August 25, 2011

Serengeti to Ngorongoro Crater

I felt the warm gentle breeze blow over me and the warmth of the sun. I found a place just out of the way and for a moment, enjoyed the silence of the Serengeti before I heard the distant chatter of more people arriving. And I drank in a 360 degree view of endless sun scorched plains with a kopje (rocky outcrop) away in the distance, marveled at the shadow of the clouds on the ground, ground vast enough to have a shadow uninterrupted by hills, trees or kopjes and let my mind play back the amazing sights of earlier that day. It was quite cool in the morning as we packed up our camp while the sun slowly rose over the dusty vegetation nearby and began to show its colours of bright yellow and red, promising another hot day. As we started on safari we drove past the different scenery. There were the small watering holes, providing an “oasis in the desert”, the savannah trees, somehow managing to survive in the harsh climate. The dry grass under your feet ( when it wasn’t the dust and rocks) and the out of place palm trees. Then there were the animals. The giraffes. So close that the whole giraffe wouldn’t even fit in the frame of the camera. So close that you could see the calloused knees from kneeling, so close that you could almost reach out and touch them. Then there were the numerous herds of thousands of thompson gazelle, the zebras, the hyenas with their small kill and the vultures hanging around, looking for any scraps from the hyena. The ostrich, the hard to spot owl, the baboons that arrived at our campsite just as we finished packing up, and of course, there was the amazing lion hunt and kill this morning.

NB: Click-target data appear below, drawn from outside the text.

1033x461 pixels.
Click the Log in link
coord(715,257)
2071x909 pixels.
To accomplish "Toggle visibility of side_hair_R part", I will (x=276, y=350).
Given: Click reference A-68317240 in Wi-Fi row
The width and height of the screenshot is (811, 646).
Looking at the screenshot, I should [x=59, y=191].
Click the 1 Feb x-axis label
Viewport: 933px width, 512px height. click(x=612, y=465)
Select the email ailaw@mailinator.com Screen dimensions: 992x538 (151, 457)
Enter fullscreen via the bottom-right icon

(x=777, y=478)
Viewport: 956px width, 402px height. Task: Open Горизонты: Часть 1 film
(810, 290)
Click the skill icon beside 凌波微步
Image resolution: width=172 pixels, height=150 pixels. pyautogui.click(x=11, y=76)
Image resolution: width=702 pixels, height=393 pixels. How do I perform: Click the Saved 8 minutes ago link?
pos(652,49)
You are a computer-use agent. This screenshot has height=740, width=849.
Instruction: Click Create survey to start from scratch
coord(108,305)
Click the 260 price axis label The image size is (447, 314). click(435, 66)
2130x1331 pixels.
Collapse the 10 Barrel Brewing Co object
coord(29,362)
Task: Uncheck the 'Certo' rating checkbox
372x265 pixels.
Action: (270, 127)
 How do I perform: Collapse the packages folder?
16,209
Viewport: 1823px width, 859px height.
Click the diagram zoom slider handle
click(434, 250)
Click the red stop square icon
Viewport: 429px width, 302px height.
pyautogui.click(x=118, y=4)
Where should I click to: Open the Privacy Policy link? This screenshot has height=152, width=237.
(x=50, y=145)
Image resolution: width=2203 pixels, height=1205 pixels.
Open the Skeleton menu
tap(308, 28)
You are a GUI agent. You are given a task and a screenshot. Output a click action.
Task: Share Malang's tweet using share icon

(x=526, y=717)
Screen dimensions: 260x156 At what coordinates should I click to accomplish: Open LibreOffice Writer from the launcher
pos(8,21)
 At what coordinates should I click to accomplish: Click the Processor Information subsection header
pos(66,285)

It was nature at it’s finest and truly, it was such a pleasure to witness the cycle of nature. That may sound funny, but whether we like it or not, that’s how nature works. Animals eat other animals to survive, that’s just the way it is. So to witness the stalking and then the actual kill of a small thompson gazelle not more than 10m from us, was, well a real privilege. We had front row seats thanks to our driver Chris. We watched the lions stalk out the prey, isolate it from the rest of the herd and slowly, slowly close in. By the time the little gazelle smelt the trouble, it was too late. Even the screams from CL (see earlier post for CL explanation) to the little gazelle could not save her. Yes, everyone else was holding their breath, trying not to make a noise breathing, but CL decided that it wasn’t right and started yelling. I’m sure she was nearly tackled by everyone in our truck – as quietly as we could of course and while trying not to miss the action. Finally the lions pounced. One from one side, the other from the other side. The little gazelle ran away, right into the path of the other lion. I reflected on how I’d manged to capture it on video, even if, unfortunately the little gazelle ran for cover behind a bush and was taken down then. The lions dragged the gazelle back out a bit and we could see them feasting on their hard work. Such a privilege and something you normally only see on tv or at the zoo. It was in a way, a fitting end to our safari through the Serengeti. After that, we sat back satisfied. We had watched the kings of the jungle outwork their total dominance, their power, their speed, their patience, skill and presence.

Then we took the road out toward the Naabi Hill gate, along the dusty, bumpy roads we had come to know the Serengeti for and here I was, drinking in the 360 view. I could still taste and smell the dust, but I was high enough to be well above it and could see plenty of the blue sky. Pretty amazing to stop and consider where you were and the things you were seeing.

Somebody called my name and I was jolted back to real life.

Lunch was going to be ready soon, so my time up at the highest point, overlooking the Serengeti was nearly over. I lingered as long as I could, savouring it for as long as I could, and already marking down my time at the top of the kopje as one of the top 2 or 3 moments of my African trip.

After lunch we headed further south east toward Ngorongoro Crater. We stopped at a Masai village and while the others took a tour of the village, I enjoyed the view of the distant crater rising from nowhere, an upclose view of the spikes on the savannah trees and the rocky ground, all to the background noise of the Masai warrior dancers entertaining the tourists.

A bit further on we stopped in at Olduvai gorge. They had a museum showing the history of the gorge but again, the real highlight was the view. They gave us a talk about something – what it was – I really don’t know. I was too busy looking at the view, thinking how cool it would be to go and explore – if only we had more time. Next time.

The climb to the top of the crater was a slow one in our truck. We witnessed yet another great sunset and got there just in time to set up our tents and have some tea in the last of the light. There were tents everywhere and people everywhere! There were also animals wandering around the edge of the camp – I can’t quite remember what they were now, maybe a zebra? Ngorongoro Crater is not only known for its abundance of animals, but it’s also known to be really cold. I stayed as long as I could by the fire – it was really quite late by the time I went to bed – and I knew it was going to be far warmer by the fire than in bed. I’d been cold in the Serengeti at night, and this was going to be colder. My tip: Bring a good sleeping bag. It is COLD! Overall, the best day on
the Kenyan/Tanzanian trip by far and close to, if not the best, day of my African trip.